Raw data:
-------------------------

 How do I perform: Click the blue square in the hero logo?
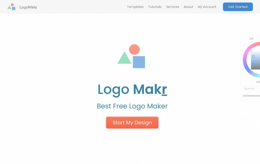[x=139, y=62]
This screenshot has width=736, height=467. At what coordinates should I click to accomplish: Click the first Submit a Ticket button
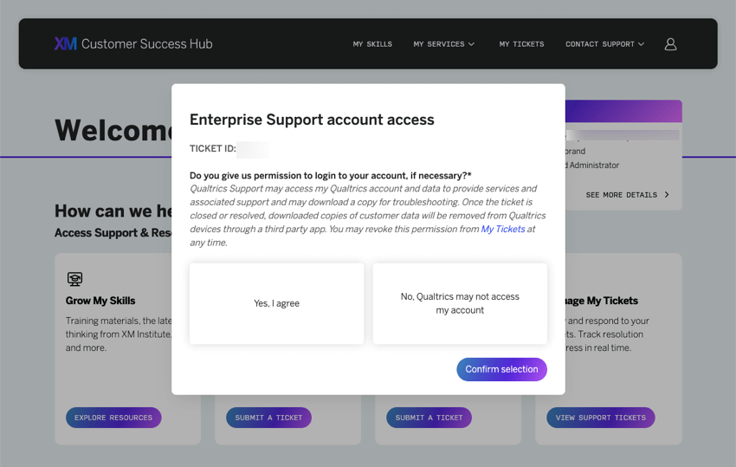click(268, 418)
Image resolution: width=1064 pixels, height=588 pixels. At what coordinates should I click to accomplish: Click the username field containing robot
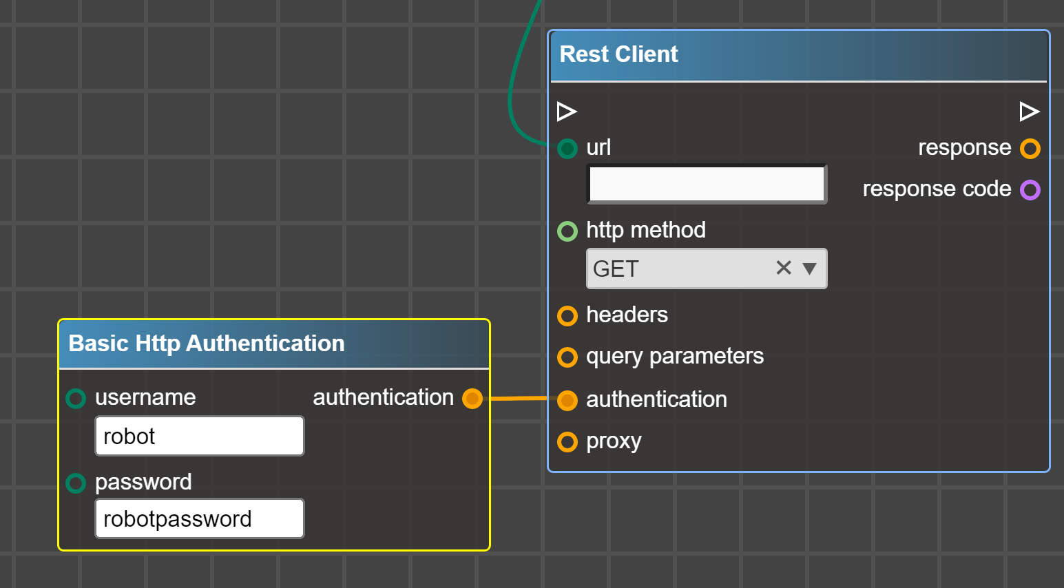[199, 436]
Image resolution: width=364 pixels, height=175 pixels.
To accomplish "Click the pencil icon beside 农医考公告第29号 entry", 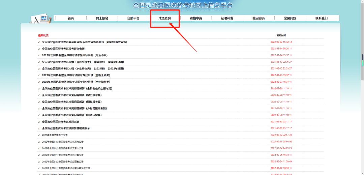I will click(x=39, y=42).
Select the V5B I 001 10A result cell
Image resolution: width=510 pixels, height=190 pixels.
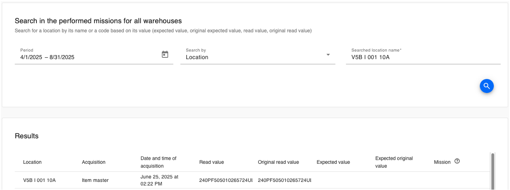point(39,180)
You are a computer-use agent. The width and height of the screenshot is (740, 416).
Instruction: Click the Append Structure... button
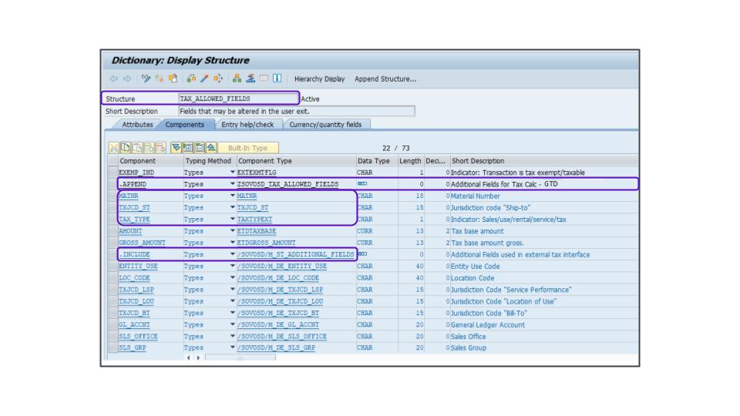pos(385,79)
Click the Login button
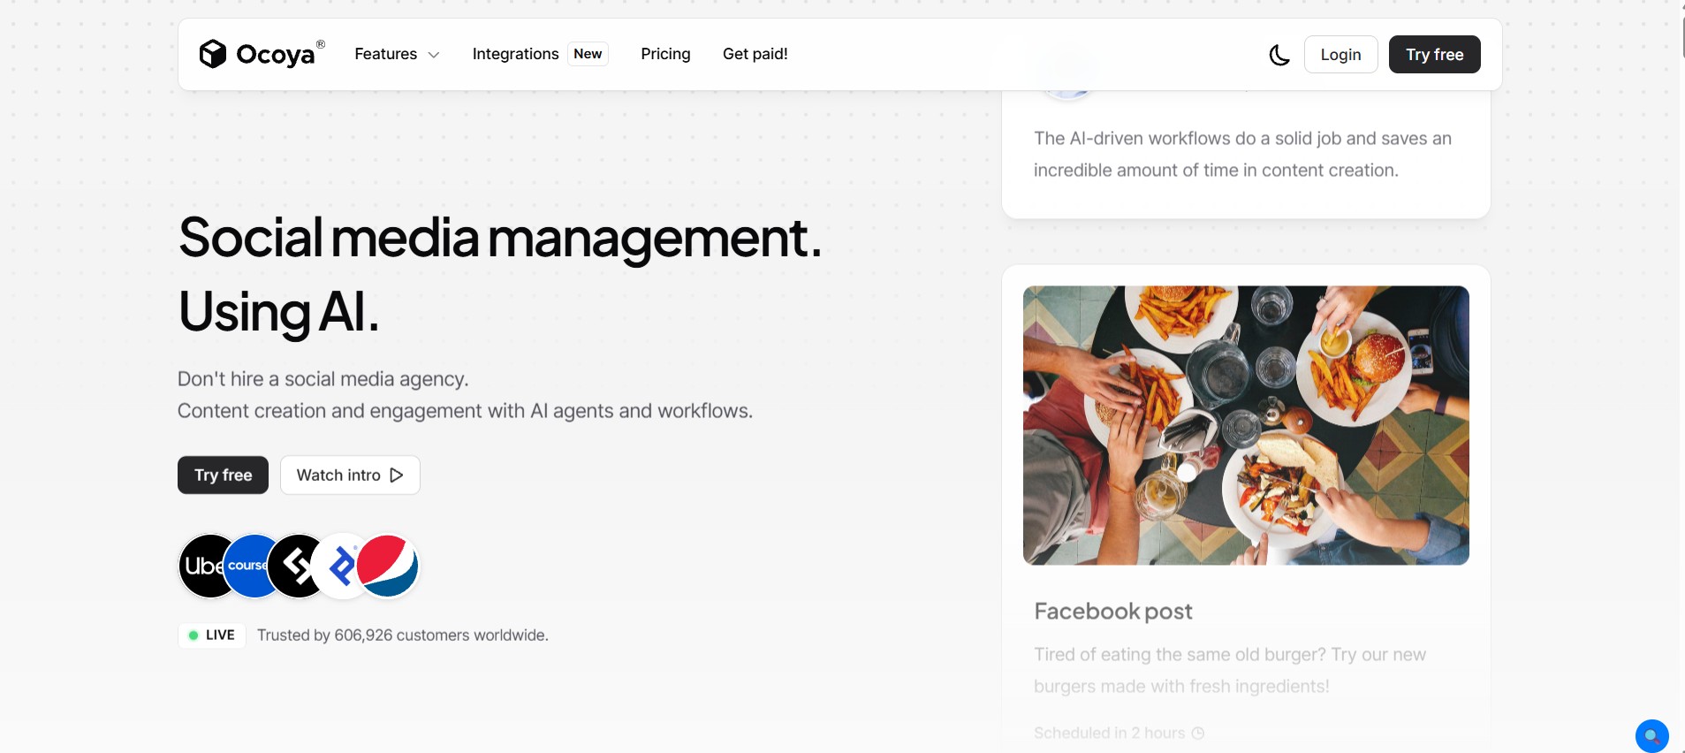This screenshot has width=1685, height=753. (1340, 55)
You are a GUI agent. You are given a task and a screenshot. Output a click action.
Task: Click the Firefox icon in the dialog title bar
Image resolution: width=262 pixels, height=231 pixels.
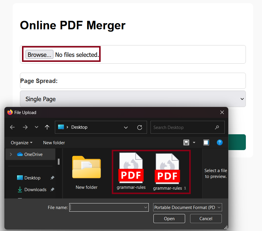click(x=9, y=112)
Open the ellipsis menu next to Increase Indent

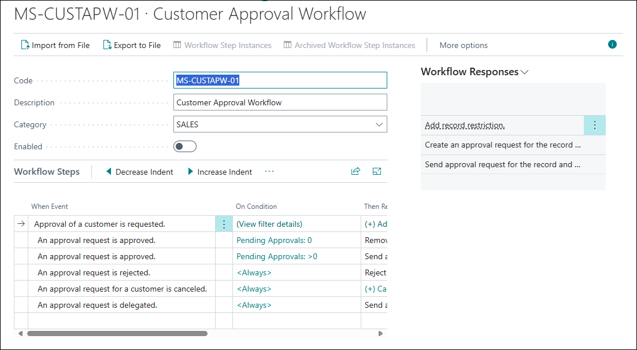269,172
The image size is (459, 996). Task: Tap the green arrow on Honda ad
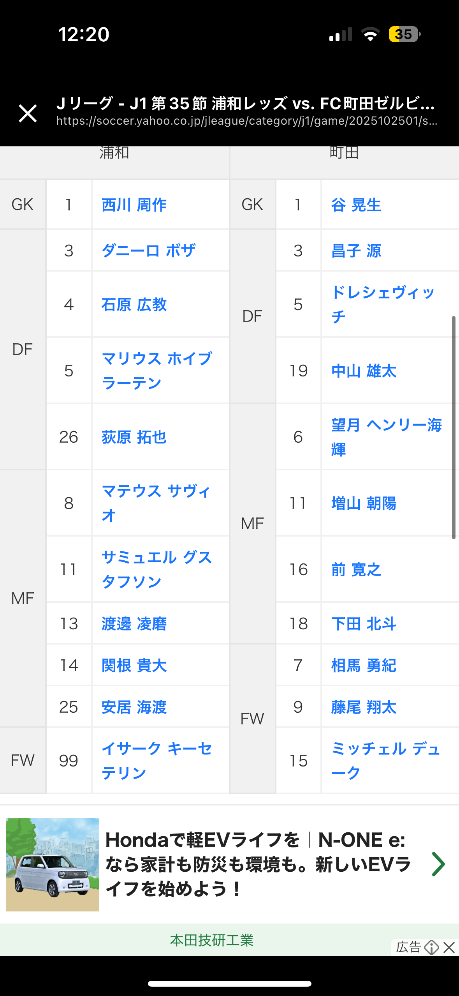(x=438, y=864)
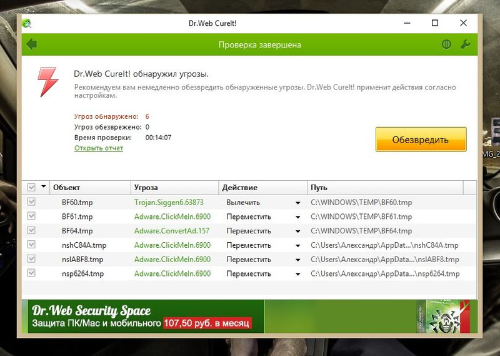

-------------------------

Assignment:
Starting with the line that contains "Click the Login button", repeat each line exactly through the last line of the data above, and nothing more; the pictures stay out.

Output of the exercise:
Click the Login button
This screenshot has width=1685, height=753. (1340, 55)
You are a GUI agent. You are given a task and a screenshot. Output a click action.
Task: Click the Firefox icon in the dialog title bar
Image resolution: width=262 pixels, height=231 pixels.
click(x=9, y=112)
Open the ellipsis menu next to Increase Indent

269,172
The image size is (459, 996). Task: Tap the green arrow on Honda ad
(x=438, y=864)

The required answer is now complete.